▸ **BRIEF**:
Rewrite the records below, substituting "symbol" for every occurrence of "icon" and leaving everything else unchanged.

--- BEGIN SUPPLIED MATERIAL ---

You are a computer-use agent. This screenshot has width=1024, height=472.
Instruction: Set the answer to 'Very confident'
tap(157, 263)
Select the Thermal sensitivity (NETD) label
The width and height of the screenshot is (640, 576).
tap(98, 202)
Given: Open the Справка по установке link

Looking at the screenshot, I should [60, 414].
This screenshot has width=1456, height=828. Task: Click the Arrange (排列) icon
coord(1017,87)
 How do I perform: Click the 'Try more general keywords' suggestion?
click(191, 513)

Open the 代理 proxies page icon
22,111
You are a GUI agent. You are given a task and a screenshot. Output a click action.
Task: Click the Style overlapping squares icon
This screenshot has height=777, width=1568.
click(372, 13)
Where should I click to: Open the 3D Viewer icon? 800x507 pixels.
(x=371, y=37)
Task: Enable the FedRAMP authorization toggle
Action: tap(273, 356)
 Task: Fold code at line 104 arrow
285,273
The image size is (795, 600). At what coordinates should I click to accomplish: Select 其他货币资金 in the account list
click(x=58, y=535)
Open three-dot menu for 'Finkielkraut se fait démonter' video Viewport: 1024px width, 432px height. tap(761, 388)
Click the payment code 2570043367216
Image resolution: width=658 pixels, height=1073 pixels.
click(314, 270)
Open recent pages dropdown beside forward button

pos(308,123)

--- END SUPPLIED MATERIAL ---

▸ **TASK RESPONSE**:
You are a computer-use agent. This screenshot has width=1024, height=472.
Instruction: Set the answer to 'Very confident'
tap(157, 263)
Select the Thermal sensitivity (NETD) label
The width and height of the screenshot is (640, 576).
tap(98, 202)
Given: Open the Справка по установке link

Looking at the screenshot, I should [60, 414].
This screenshot has width=1456, height=828. Task: Click the Arrange (排列) symbol
coord(1017,87)
 How do I perform: Click the 'Try more general keywords' suggestion?
click(191, 513)

Open the 代理 proxies page symbol
22,111
You are a GUI agent. You are given a task and a screenshot. Output a click action.
Task: Click the Style overlapping squares symbol
This screenshot has height=777, width=1568.
click(372, 13)
Where should I click to: Open the 3D Viewer symbol? 800x507 pixels.
(x=371, y=37)
Task: Enable the FedRAMP authorization toggle
Action: tap(273, 356)
 Task: Fold code at line 104 arrow
285,273
The image size is (795, 600). At what coordinates should I click to accomplish: Select 其他货币资金 in the account list
click(x=58, y=535)
Open three-dot menu for 'Finkielkraut se fait démonter' video Viewport: 1024px width, 432px height. tap(761, 388)
Click the payment code 2570043367216
Image resolution: width=658 pixels, height=1073 pixels.
click(314, 270)
Open recent pages dropdown beside forward button

pos(308,123)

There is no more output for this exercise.